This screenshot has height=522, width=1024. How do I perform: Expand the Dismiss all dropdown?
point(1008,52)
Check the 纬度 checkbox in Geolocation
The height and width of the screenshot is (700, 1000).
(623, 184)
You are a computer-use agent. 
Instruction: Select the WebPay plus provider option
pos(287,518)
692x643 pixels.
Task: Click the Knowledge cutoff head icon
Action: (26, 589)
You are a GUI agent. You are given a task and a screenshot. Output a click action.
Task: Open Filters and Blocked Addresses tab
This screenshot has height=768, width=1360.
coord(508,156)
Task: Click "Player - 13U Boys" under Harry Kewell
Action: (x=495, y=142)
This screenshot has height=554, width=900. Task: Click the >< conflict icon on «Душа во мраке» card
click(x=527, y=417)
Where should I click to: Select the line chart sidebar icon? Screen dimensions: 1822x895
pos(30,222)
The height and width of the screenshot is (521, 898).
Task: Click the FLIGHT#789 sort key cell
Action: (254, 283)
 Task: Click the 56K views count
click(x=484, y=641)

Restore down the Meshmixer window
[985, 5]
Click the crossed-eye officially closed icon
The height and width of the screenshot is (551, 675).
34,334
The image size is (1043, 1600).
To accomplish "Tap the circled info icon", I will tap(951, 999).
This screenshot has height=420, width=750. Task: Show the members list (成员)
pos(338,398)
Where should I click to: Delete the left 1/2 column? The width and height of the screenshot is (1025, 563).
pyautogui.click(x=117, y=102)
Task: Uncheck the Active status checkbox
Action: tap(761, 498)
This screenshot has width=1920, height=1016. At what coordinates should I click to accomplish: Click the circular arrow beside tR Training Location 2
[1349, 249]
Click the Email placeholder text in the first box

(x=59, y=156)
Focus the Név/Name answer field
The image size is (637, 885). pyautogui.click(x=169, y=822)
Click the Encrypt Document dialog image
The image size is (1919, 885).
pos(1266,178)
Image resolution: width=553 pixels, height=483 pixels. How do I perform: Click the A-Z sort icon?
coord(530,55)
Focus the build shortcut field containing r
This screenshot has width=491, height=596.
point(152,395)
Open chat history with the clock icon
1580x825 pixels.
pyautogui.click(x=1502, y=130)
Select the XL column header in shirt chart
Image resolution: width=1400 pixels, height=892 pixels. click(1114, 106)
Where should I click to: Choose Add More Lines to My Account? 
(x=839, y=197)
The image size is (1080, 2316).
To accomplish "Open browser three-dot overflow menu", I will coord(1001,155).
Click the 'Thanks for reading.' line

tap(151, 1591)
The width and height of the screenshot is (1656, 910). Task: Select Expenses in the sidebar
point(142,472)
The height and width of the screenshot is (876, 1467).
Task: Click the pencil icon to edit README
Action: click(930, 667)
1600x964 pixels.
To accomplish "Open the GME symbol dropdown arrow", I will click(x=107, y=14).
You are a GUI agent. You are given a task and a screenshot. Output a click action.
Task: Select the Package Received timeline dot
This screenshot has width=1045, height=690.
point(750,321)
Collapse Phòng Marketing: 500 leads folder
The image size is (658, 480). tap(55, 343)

> [Brief] Looking at the data above, write out exactly the lines that start at the one containing "Click the 'Thanks for reading.' line" and end at the one containing "1600x964 pixels."; include both and nothing beyond.

> [Expected answer]
Click the 'Thanks for reading.' line

tap(151, 1591)
The width and height of the screenshot is (1656, 910). Task: Select Expenses in the sidebar
point(142,472)
The height and width of the screenshot is (876, 1467).
Task: Click the pencil icon to edit README
Action: click(930, 667)
1600x964 pixels.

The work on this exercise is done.